The two V 52 locomotives were delivered in 1964 to the Mosbach-Mudau railway line to replace the 4 steam locomotives that were working there. The locomotives worked passenger services with four new passenger cars procured 1965 and goods traffic using rollbocks to transport standard-gauge freight wagons.

Despite the dieselisation the line closed in 1973. Both locomotives were rebuilt to standard gauge and sold to local private rail companies to recover the state grant which had been used in their purchase. Locomotive 252 901 became 62 on the Albtalbahn in Karlsruhe. As part of the rebuilding at Gmeinder the cab was broadened. The second locomotive, 252 902, was sold in 1974 to the Südwestdeutsche Eisenbahn-Gesellschaft mbH (SWEG), numbered VL 46-01 and used on the Kaiserstuhlbahn.

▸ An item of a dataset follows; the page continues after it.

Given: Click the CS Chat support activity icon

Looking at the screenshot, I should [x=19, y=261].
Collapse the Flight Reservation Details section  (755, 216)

In 1985, both locomotives (along with 251 903 were sold to the Italian company Gleismac Italiana SpA in Gazzo di Bigarello. From there, in 1987, 252 901 went without any structural changes to the construction company Francesco Ventura SrL in Paola (southern Italy) where it was numbered as 7152 T. 252 902 was converted back to meter gauge and sold to the Genova–Casella railway (FGC) in 1986. Later in the 1990s work was undertaken on it to enable a snow plow to be fitted. The locomotive has been restored between 2008 and 2015 by the Italian company Tesmec based in Monopoli (BA) and as of 2021 is in working condition.